The Remote Desktop Services client computer must verify and trust the identity of the RD Gateway server before the client can send the user's password and logon credentials securely and complete the authentication process. To establish this trust, the clients must trust the root of the server’s certificate. That is, clients must have the certificate of the certification authority (CA) that issued the server certificate in their Trusted Root Certification Authorities store. You can view this store by using the Certificates snap-in.

As mentioned, this procedure is not required if:

For more information, see Obtain a Certificate for the Remote Desktop Gateway Server.

If the RD Gateway server is using a certificate that is issued by one of the trusted public CAs, and the certificate is recognized and trusted by your client computer, proceed to complete the steps in Configure Remote Desktop Connection Settings for Remote Desktop Gateway.

Notes
  • If you are configuring the Remote Desktop Services client for use with Network Access Protection (NAP), you must install the RD Gateway server root certificate by using the computer account. If not, you can install the RD Gateway server root certificate by using the user account.
  • For more information about RD Gateway, see the Remote Desktop Services page on the Windows Server 2008 R2 TechCenter (http://go.microsoft.com/fwlink/?LinkId=140433).

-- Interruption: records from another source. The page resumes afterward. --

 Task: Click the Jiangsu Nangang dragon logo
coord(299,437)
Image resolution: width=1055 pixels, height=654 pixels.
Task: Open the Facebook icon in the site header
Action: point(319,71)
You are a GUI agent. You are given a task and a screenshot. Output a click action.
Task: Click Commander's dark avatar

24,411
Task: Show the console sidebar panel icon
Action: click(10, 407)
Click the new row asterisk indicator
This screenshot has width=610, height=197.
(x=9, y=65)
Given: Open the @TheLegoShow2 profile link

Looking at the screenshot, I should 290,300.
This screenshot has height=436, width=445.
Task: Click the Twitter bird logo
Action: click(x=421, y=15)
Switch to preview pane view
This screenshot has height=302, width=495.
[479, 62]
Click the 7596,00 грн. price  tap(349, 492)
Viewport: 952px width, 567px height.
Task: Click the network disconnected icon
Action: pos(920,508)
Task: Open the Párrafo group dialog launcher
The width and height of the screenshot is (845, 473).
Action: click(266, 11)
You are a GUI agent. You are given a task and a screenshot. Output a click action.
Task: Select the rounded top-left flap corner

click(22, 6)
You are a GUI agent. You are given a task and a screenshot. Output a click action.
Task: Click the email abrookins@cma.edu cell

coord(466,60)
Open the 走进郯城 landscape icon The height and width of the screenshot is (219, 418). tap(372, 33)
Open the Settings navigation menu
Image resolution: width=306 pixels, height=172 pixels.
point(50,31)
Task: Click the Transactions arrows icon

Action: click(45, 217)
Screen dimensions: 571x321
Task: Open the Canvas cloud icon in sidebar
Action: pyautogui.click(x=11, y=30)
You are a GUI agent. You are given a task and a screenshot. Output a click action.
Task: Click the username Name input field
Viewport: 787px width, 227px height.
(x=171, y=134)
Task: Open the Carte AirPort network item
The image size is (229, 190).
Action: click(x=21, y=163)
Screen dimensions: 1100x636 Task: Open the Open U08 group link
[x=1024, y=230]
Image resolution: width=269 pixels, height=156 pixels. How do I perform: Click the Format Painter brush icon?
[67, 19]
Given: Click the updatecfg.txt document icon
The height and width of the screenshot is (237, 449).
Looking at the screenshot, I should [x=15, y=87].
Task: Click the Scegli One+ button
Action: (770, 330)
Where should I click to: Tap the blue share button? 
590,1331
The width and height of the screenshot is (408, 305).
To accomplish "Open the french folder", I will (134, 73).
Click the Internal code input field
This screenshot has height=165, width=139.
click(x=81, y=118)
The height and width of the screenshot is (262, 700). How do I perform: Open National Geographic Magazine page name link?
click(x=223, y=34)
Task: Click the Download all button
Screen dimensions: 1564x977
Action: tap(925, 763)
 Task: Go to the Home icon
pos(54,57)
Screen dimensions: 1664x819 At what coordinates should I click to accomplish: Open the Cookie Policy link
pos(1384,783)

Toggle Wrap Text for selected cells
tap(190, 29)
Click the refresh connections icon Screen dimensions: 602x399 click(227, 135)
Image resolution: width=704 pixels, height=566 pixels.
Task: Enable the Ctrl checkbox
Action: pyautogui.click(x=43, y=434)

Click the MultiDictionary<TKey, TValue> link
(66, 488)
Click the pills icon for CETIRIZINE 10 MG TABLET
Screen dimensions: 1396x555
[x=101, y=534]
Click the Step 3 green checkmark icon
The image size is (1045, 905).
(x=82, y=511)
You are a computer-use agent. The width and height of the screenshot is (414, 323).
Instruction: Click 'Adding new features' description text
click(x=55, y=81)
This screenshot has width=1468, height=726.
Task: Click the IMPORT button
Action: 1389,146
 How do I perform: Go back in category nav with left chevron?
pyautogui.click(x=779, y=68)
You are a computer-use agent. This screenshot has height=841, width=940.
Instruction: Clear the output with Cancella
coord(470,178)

Membership in the Users group or local Administrators group, or equivalent, is the minimum group membership required to complete this procedure. To open the Certificates snap-in for a computer account, membership in the local Administrators group, or equivalent, is required on the Remote Desktop Services client on which you plan to install the certificate. To open the Certificates snap-in for a user account, membership in the Users group on the client is sufficient. Review details about using the appropriate accounts and group memberships at http://go.microsoft.com/fwlink/?LinkId=83477.

To install the Remote Desktop Gateway server root certificate on the Remote Desktop Services client
  1. Open the Certificates snap-in console. If you have not already added the Certificates snap-in console, you can do so by doing the following:

    1. Click Start, click Run, type mmc and then click OK.

    2. On the File menu, click Add/Remove Snap-in.

    3. In the Add or Remove Snap-ins dialog box, in the Available snap-ins list, click Certificates, and then click Add.

    4. In the Certificates snap-in dialog box, do one of the following:

      • To open the snap-in for a computer account, click Computer account, and then click Next. In the Select Computer dialog box, click Local computer: (the computer this console is running on), and then click Finish.

      • To open the snap-in for a user account, click My user account, and then click Finish.

    5. In the Add or Remove Snap-ins dialog box, click OK.

  2. In the Certificates snap-in console, in the console tree, expand Certificates (Local Computer), expand Trusted Root Certification Authorities, right-click Certificates, point to All Tasks, and then click Import.

  3. In the Certificate Import Wizard, on the Welcome to the Certificate Import Wizard page, click Next.

  4. On the File to Import page, in the File name box, specify the name of the RD Gateway server root certificate, and then click Next.

  5. On the Certificate Store page, accept the default option Place all certificates in the following store (in the certificate store Trusted Root Certification Authorities), and then click Next.

  6. On the Completing the Certificate Import Wizard page, confirm that the following certificate settings appear:

    • Certificate Store Selected by User: Trusted Root Certification Authorities

    • Content: Certificate

    • File Name: FilePath\<Root_Certificate_Name.cer>, where <Root_Certificate_Name> is the name of the RD Gateway server root certificate.

  7. Click Finish.

  8. In the Certificate Import Wizard dialog box, click OK.

  9. With Certificates (Local Computer)\Trusted Root Certification Authorities\Certificates selected in the console tree, in the details pane, verify that the root certificate of the RD Gateway server appears in the list of certificates on the client.